Data Source: FRED
ANALYSIS
Since 30 year mortgage rates index is stationary according to the aggregate dickey fueller testing, I ran an Ols regression on it as the endogenous Y variable on the housing price index exogenous variable which is not stationary using the ADF test
Looking at the coefficients result, when house prices go up by 1, mortgage rates would go down by -0.02 (ps no log-log/log-linear/linear-log use here).
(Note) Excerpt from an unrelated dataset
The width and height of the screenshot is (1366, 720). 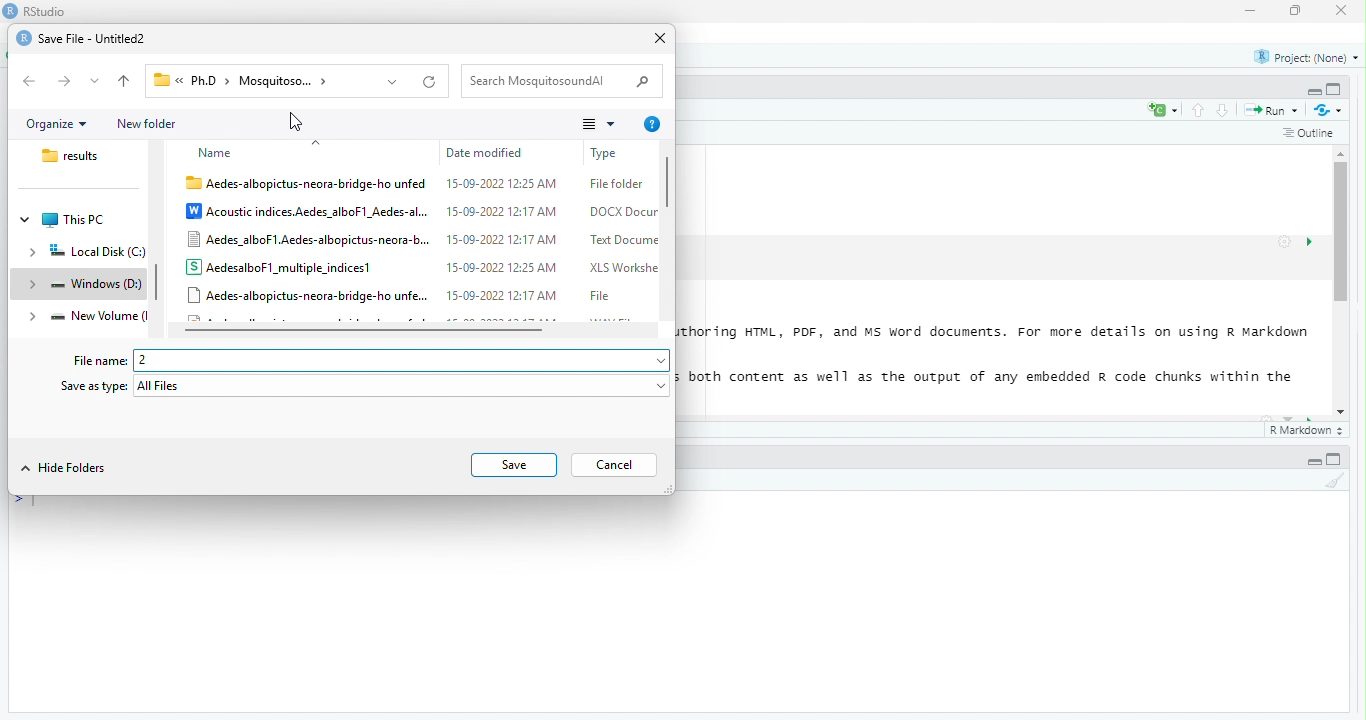 I want to click on logo, so click(x=24, y=38).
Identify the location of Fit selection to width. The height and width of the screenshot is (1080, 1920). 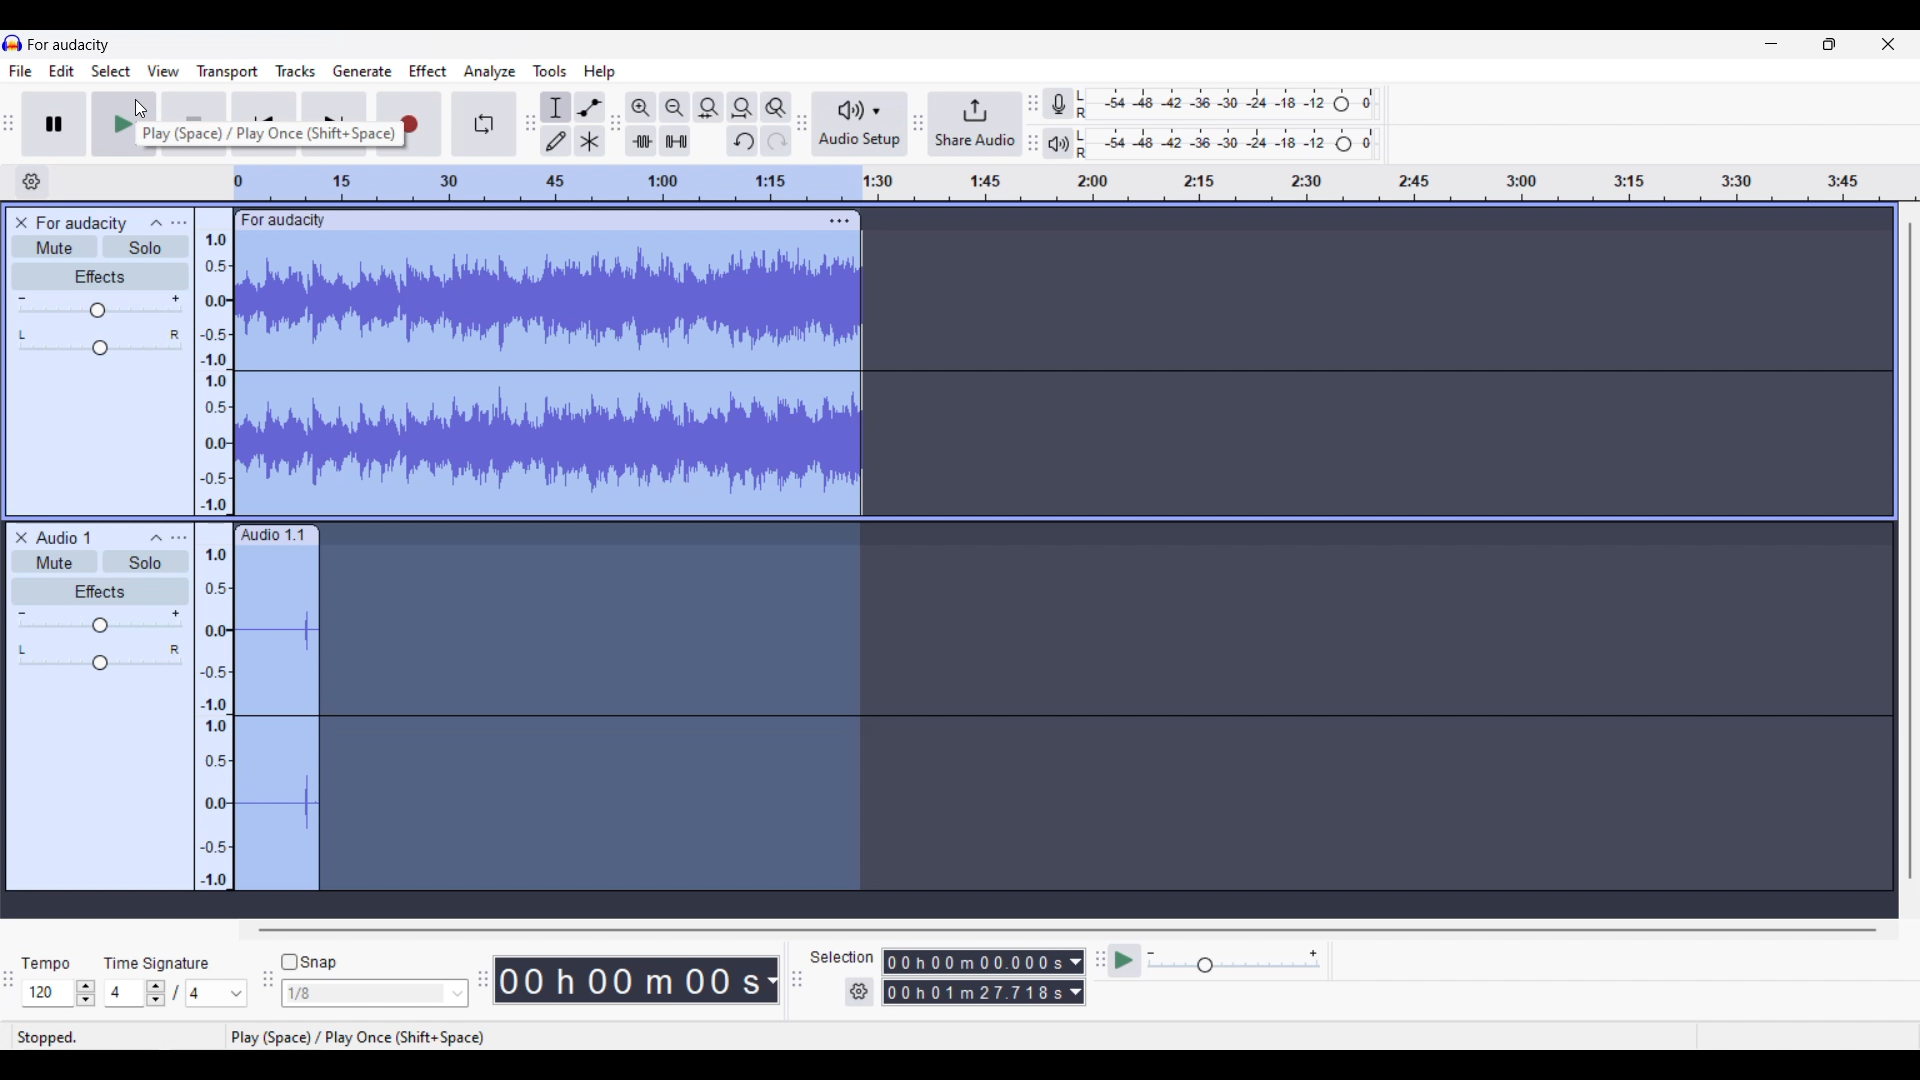
(709, 107).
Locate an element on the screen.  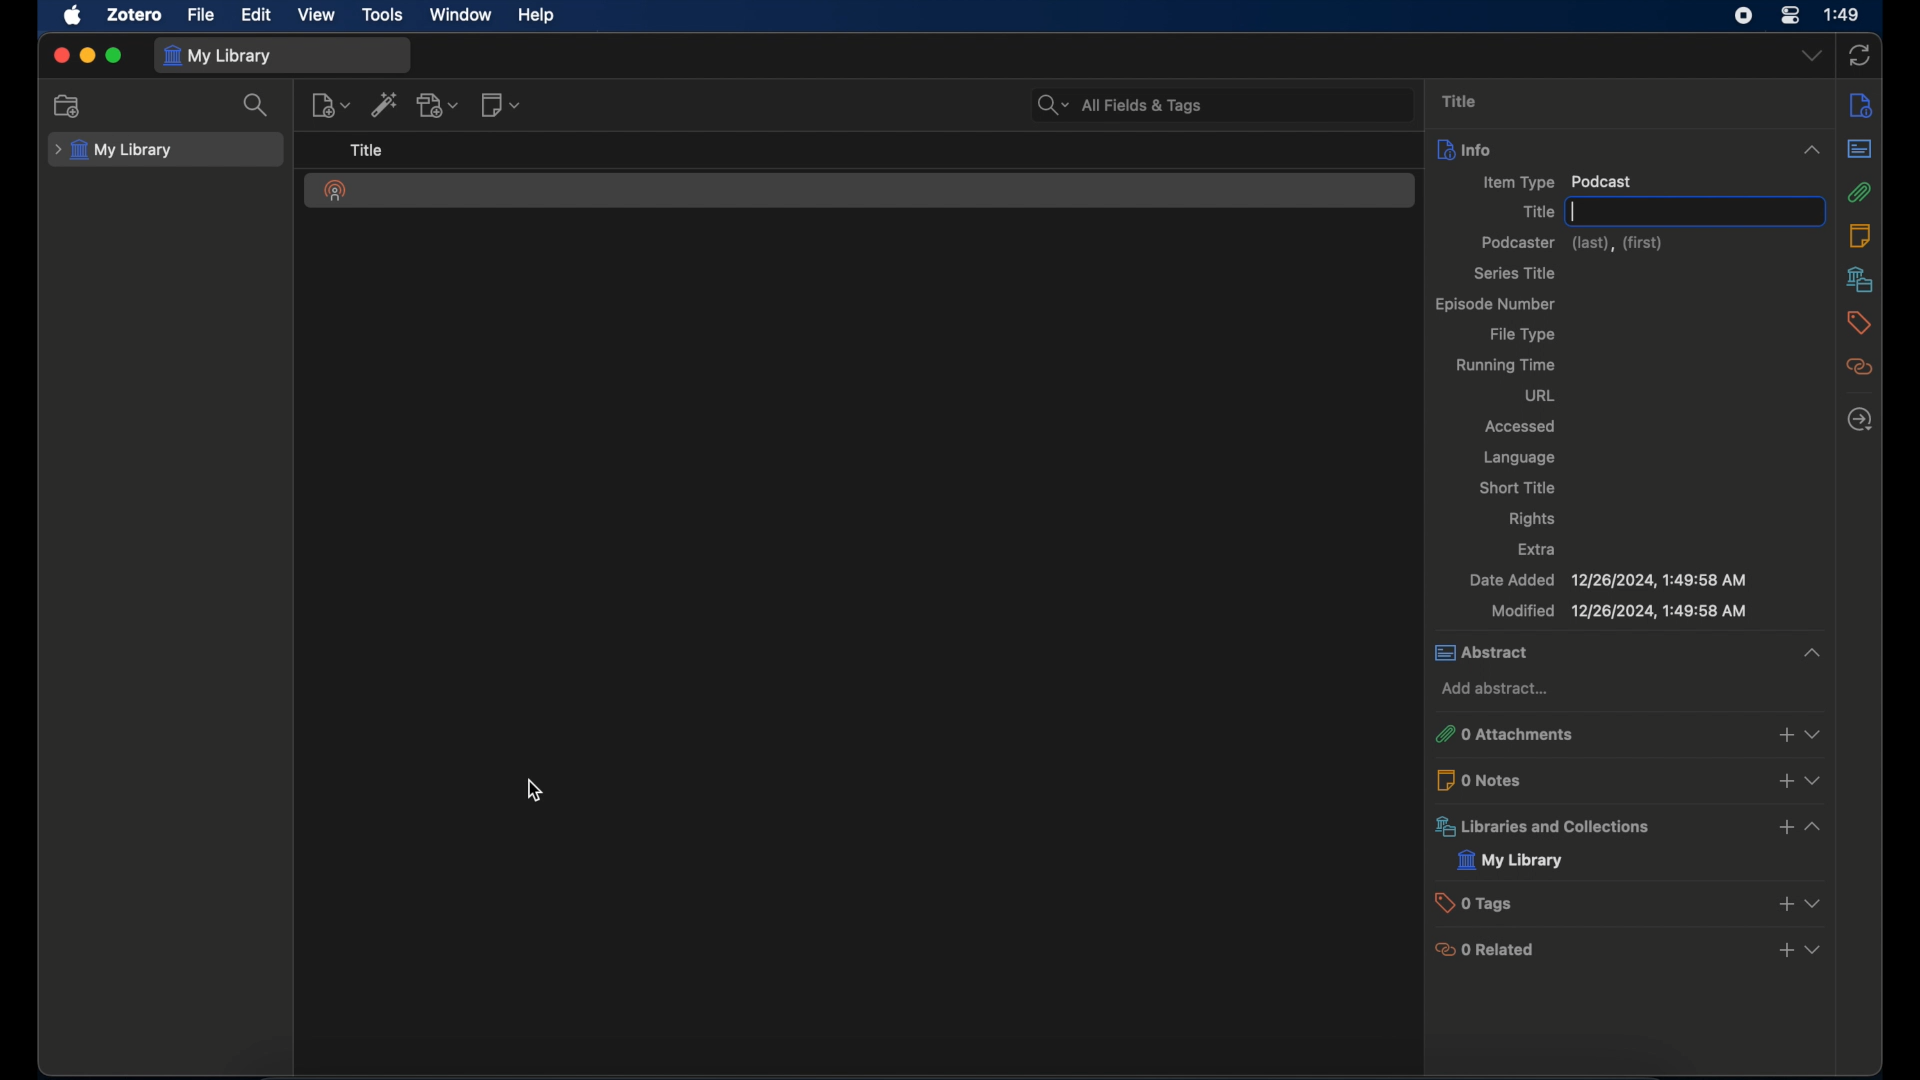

However, there are a few exceptions shown in the 4 plotted graphs below, from 2007 to 2012, they both went down.
Data Manipulation
#making excel data time series and a dataframe
data1 <- read_excel("C:/Users/kofij/Documents/morthouse.xlsx")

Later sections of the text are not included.